* **Activity**
Could you set down exactly the lines of the data below, starting at the one that holds "Given: Open the Settings gear icon" and ending at the one that holds "1024x458 pixels.", both included, and only those?

═════ Supplied records ═════

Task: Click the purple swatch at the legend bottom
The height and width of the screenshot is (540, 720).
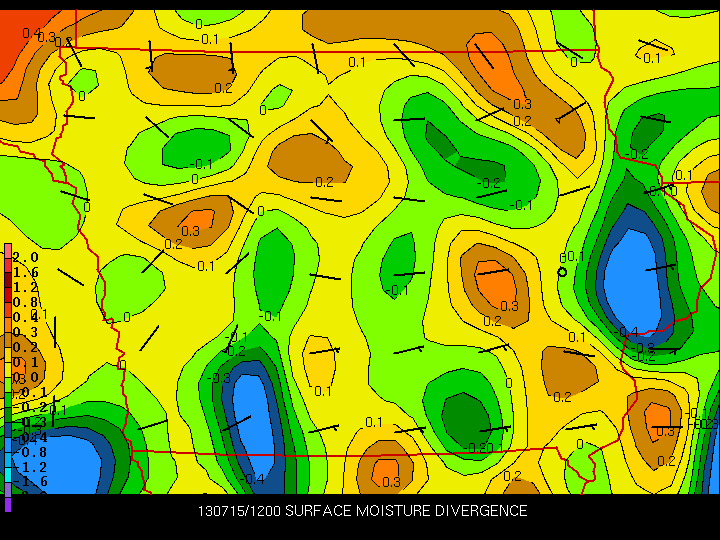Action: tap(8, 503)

═════
═════ Supplied records ═════

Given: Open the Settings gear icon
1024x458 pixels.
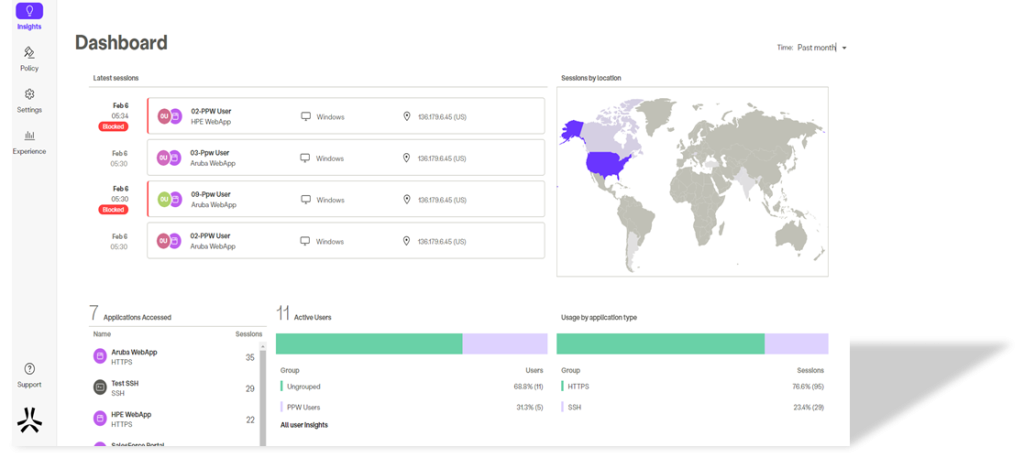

═════

* **Written response**
Given: Open the Settings gear icon
1024x458 pixels.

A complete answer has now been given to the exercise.